More specifically, if $f:\Bbb R^n\to\Bbb R^m$, we say it is differentiable at a point $x_0\in\Bbb R^n$ iff. there exists a linear map $\d f_{x_0}:\Bbb R^n\to\Bbb R^m$ such that $\psi(x)$ is both continuous in a neighbourhood of $x_0$ and $\psi(x)\in o(\|x-x_0\|)$, where $\psi$ is given by:
$$\psi(x):=f(x)-f(x_0)-\d f_{x_0}(x-x_0)$$
This means we can say:
$$f(x)=f(x_0)+\d f_{x_0}(x-x_0)+\psi(x)\approx f(x_0)+\d f_{x_0}(x-x_0)$$
When $x$ is close to $x_0$ - linear approximation. If such a linear map $\d f$ exists at every point $x_0$, $f$ is said to be differentiable (and such maps exist uniquely, when they exist at all). In one dimension, linear maps are just multiplications by a scalar, so $\d f_{x_0}(x-x_0)=c(x-x_0)$, and we denote $c=f'(x_0)$.
So, the gradient is such a map, but as we go from $\Bbb R^n\to\Bbb R$, this can be represented by multiplication with a matrix with one row, or by taking the dot product with a vector, $\nabla$. So, we then get to say, whenever $f:\Bbb R^n\to\Bbb R$ is differentiable at a point $x_0$, that:
$$f(x)-f(x_0)=\nabla_{x_0}\cdot(x-x_0)+\psi(x)\approx\nabla_{x_0}\cdot(x-x_0),\,\text{as $x\to x_0$}$$
Where $\psi$ is as before. If I want to find the direction of displacement from $x_0$ that maximises change in $f$, first of all I need to normalise everything to avoid bias, and consider this:
$$\frac{f(x)-f(x_0)}{\|x-x_0\|}=\nabla_{x_0}\cdot\frac{x-x_0}{\|x-x_0\|}+\frac{\psi(x)}{\|x-x_0\|}\approx\nabla_{x_0}\cdot\frac{x-x_0}{\|x-x_0\|}$$
The approximation is ok $^\ast$ when $x$ is close to $x_0$, as $\psi(x)\in o(\|x-x_0\|)$. From the above expression, it is now clear that in order to maximise the LHS to find the "steepest ascent/descent", I must maximise (or minimise) the expression $\nabla_{x_0}\cdot h$, where $h$ is a unit vector of displacement from $x_0$. We know that, where $\vartheta$ is the angle betweeen $\nabla_{x_0},h$: $$\nabla_{x_0}\cdot h=\|h\|\cdot\|\nabla_{x_0}\|\cdot\cos(\vartheta)=\|\nabla_{x_0}\|\cdot\cos(\vartheta)$$And this is maximised (or minimised) precisely when cosine attains its extreme points, at $180^\circ$ or $0^\circ$, so the optimal directions of steepest ascent/descent are parallel to the "direction of the gradient" (dependent on sign whether or not we go for $0,180$ degrees).

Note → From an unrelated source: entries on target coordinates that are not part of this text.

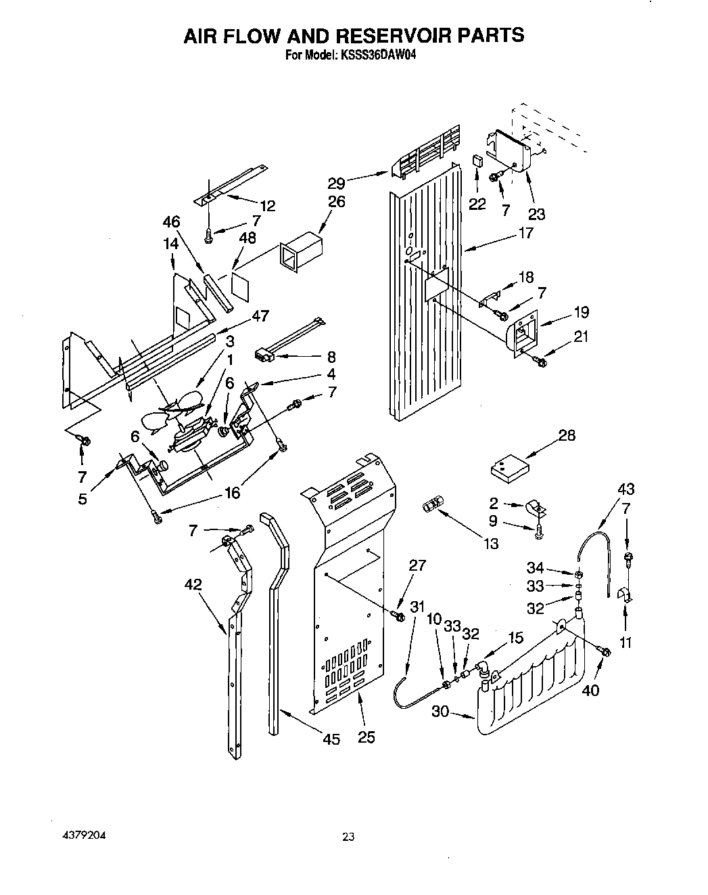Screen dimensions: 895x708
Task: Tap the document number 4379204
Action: (82, 835)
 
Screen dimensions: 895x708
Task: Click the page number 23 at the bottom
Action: (348, 837)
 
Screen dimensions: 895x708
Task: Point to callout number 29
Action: (337, 183)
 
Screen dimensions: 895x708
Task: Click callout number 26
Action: (336, 201)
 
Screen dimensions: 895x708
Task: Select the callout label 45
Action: (331, 739)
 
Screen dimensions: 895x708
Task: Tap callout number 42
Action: (193, 584)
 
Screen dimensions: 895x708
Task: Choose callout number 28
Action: (567, 435)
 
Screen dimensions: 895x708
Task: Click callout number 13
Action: (490, 543)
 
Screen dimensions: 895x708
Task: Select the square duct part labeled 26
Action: (299, 253)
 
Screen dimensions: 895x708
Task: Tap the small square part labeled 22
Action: (477, 160)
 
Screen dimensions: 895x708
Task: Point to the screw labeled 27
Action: (398, 615)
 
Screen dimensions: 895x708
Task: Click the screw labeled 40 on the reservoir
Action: (605, 651)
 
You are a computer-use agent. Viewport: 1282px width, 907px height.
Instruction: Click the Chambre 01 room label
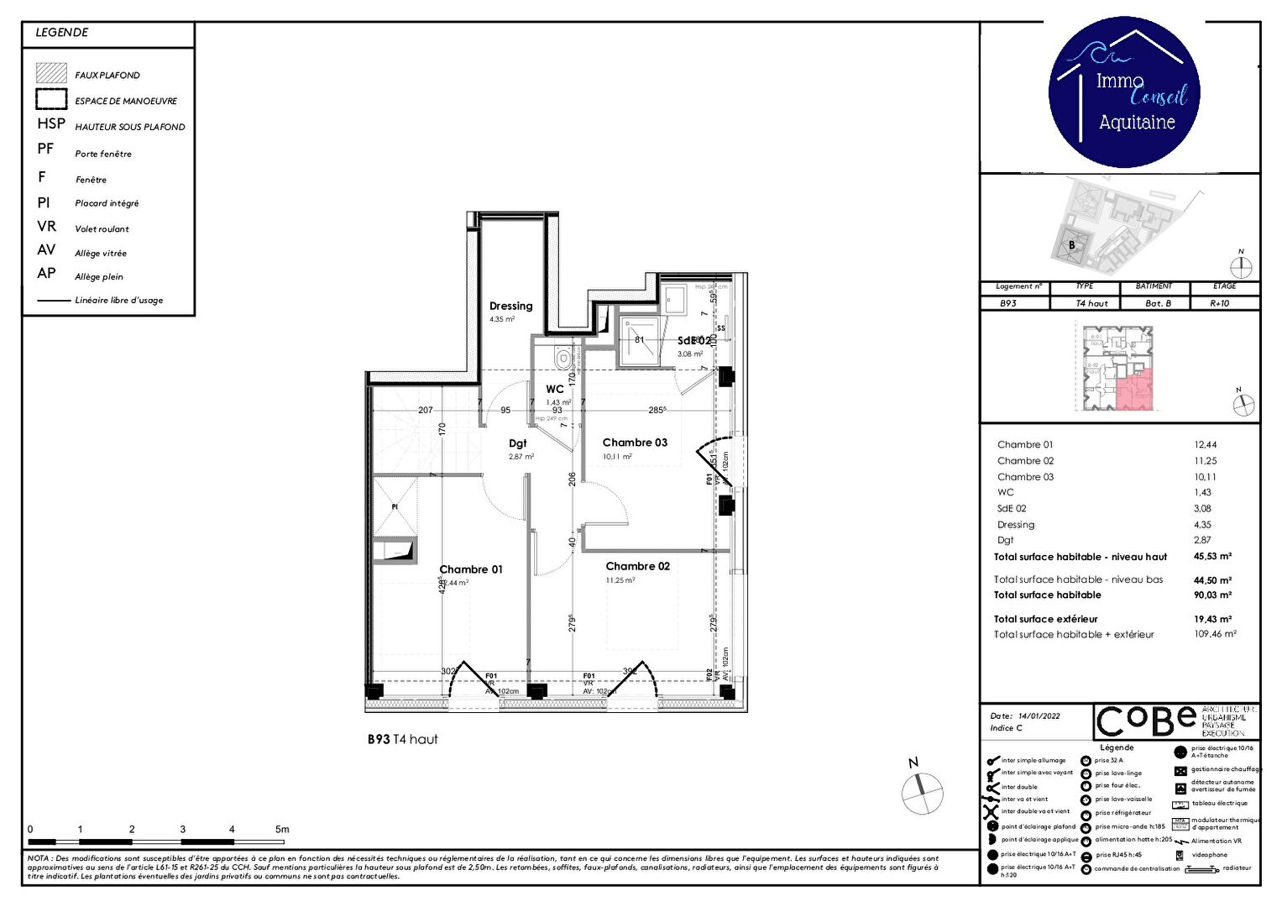pos(471,569)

I put "direction of the gradient" in commas because formally the gradient, or the derivative/Jacobian matrix, is a linear map. It is an intuitive convenience to think of it as an object with direction, but this will become confusing if you do more multivariable calculus.
$^\ast$ Notice that this is still approximate. The "direction of the gradient" will not necessarily be that of steepest ascent if you move far enough away from $x_0$ - this is only meaningful for $x$ very close to $x_0$.